Alternative title: “Barack Obama begs Russia for more time to arrange capitulation on missile defense.” There’s an election coming up, you see – and if the President gets re-elected then he will be in a position where he won’t have to worry about those pesky voters, and their provincial dislike for having nuclear weapons pointed at their heads. Hence, the need for more time:



President Obama assured Russian President Dmitry Medvedev Monday that he’d have “more flexibility” after the November election, during a conversation that appeared to focus on the touchy issue of missile defense.


Flexibility.


Flexibility.


Ye gods and little fishes.


There is no flexibility, here. The missile defense system was proposed for a reason, and the reason is that nobody particularly trusts the Russian ‘Republic’ – which is actually a kingdom whose ruler remembers fondly the days where it was the center of an empire and one of the two poles of the world. More to the point, that kingdom still has the nuclear weapons that made it one of those poles*. Nukes + an aggressive foreign policy designed to stoke domestic pride + systematic domestic problems = worrisome neighbors. Which is why countries like Poland were happy to host the missile defense platforms: after all, they’re well aware that Russians have difficulty admitting that the concept of “Poland” should exist in the first place.

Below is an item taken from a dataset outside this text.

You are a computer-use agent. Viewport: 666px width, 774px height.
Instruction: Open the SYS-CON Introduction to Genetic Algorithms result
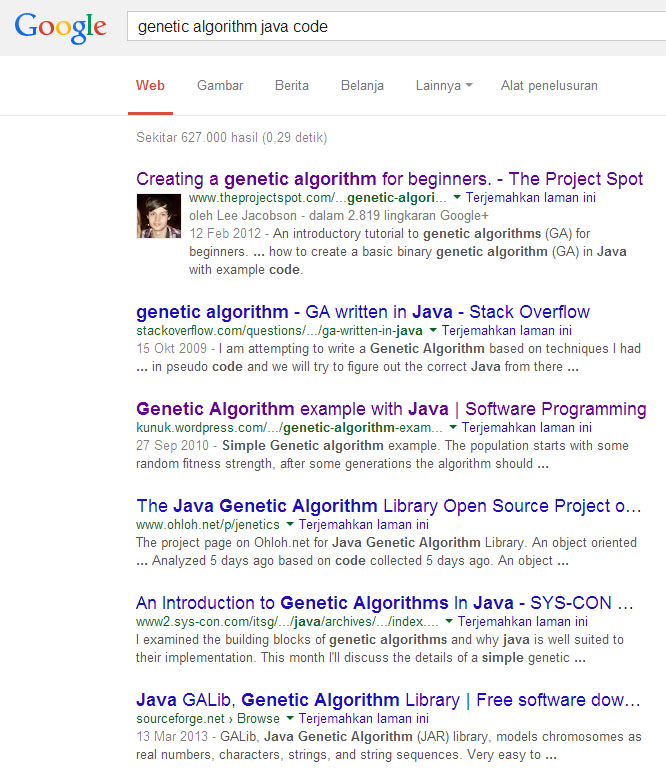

I should not have to explain any of this to an American President. Then again, as we all know killing missile defense has long been on the progressive Left’s wish list for some time. Certainly Barack Obama knows:


(‘Unproven.’ Amazing how badly this guy guesses the future, huh?)


That’s from 2008, and Barack Obama’s apparently decided to see if he can keep his views quiet just long enough to get reelected in 2012. Great news if you’re an antiwar progressive; not so great if you happen to have relatives in Warsaw, Riga, Kiev, and/or Budapest. Or just don’t want to see Eastern Europe under outside imperial control again…


Moe Lane (crosspost)


PS: Let me make this clear. Missile defense is a shield, not a sword. That an effective missile shield will marginalize Russia on the European stage should not be the problem of the United States of America. It should instead be an impetus for the Russians to become better neighbors. And, hey, possibly a functioning representative democracy, too? – Crazy notion, but God knows they’ve gone through all possible variations of autocracy by now; the Russians might as well try something radical.


*Well, it’s not like the Soviet Union was ever a world power because of its economic policy. Or technological prowess. Or grasp of basic agricultural principles.